BEGIN Data supplied
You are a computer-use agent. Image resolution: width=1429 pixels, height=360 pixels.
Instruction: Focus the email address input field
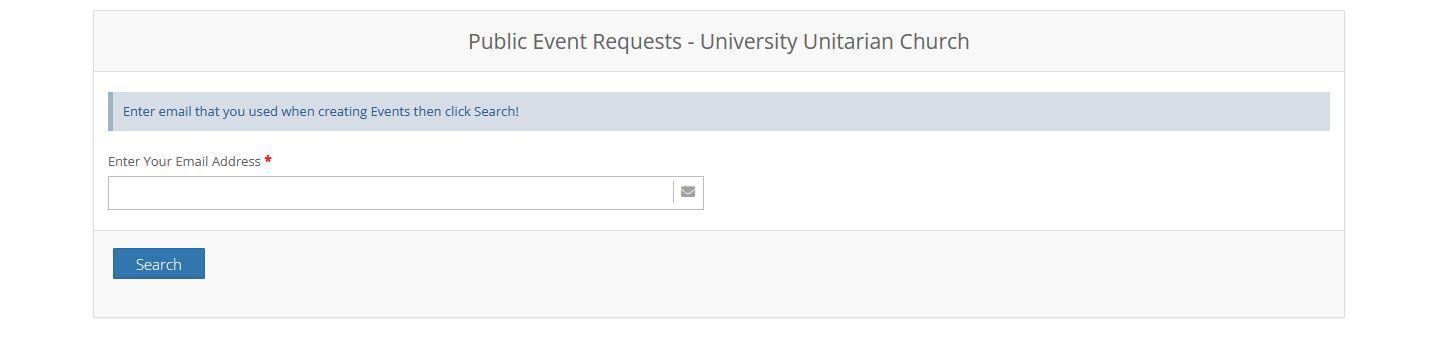coord(391,193)
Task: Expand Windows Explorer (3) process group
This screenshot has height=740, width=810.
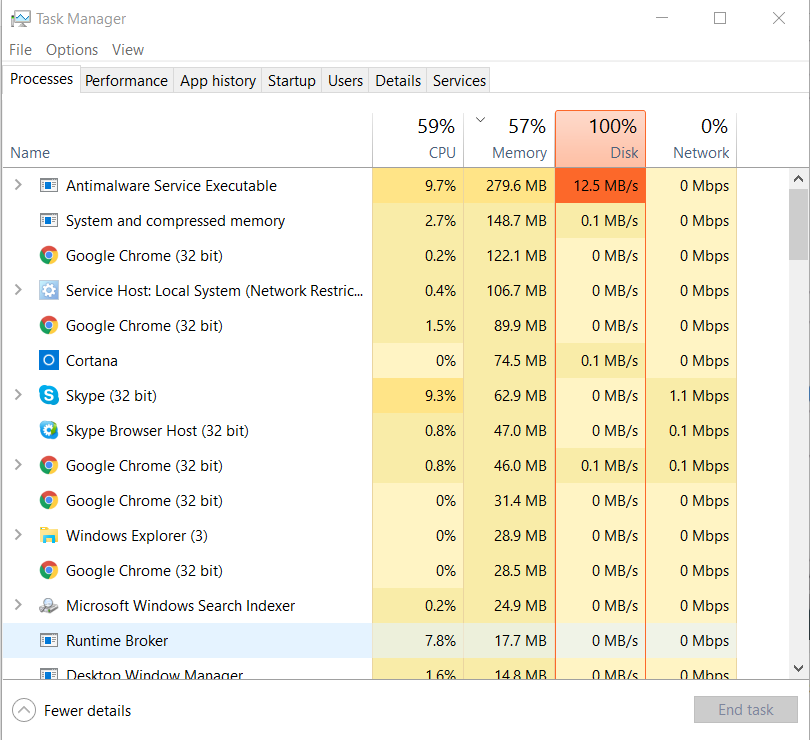Action: coord(18,536)
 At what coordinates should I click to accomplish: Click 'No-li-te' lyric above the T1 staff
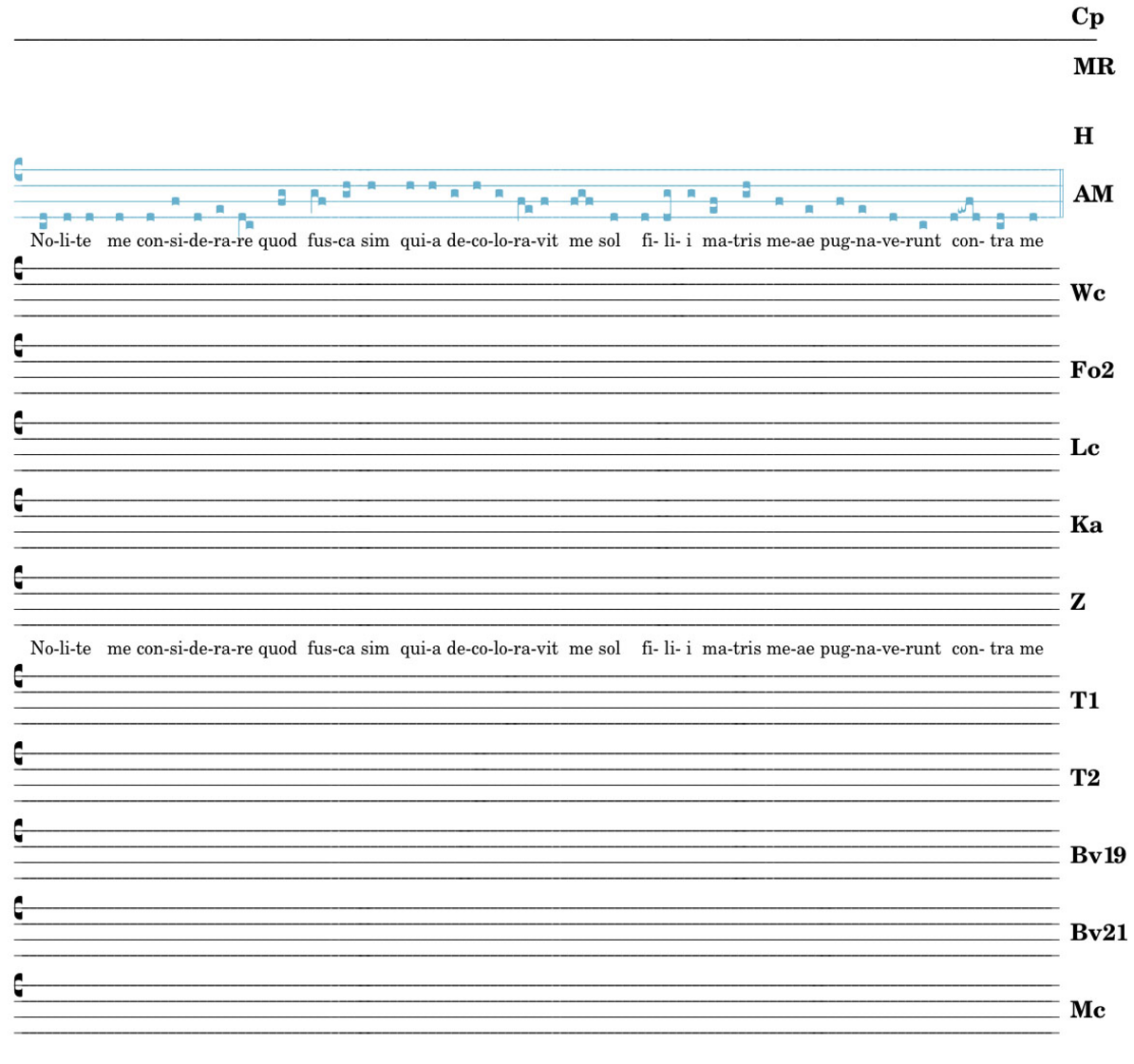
END Data supplied
§ **Stated problem**:
Render the listing above as a JSON list of strings, with one string for each line and blank lines omitted. Leave the pictures out.

§ **Solution to this exercise**:
[
  "You are a computer-use agent. Image resolution: width=1429 pixels, height=360 pixels.",
  "Instruction: Focus the email address input field",
  "coord(391,193)",
  "Task: Expand Windows Explorer (3) process group",
  "This screenshot has height=740, width=810.",
  "Action: coord(18,536)",
  " At what coordinates should I click to accomplish: Click 'No-li-te' lyric above the T1 staff"
]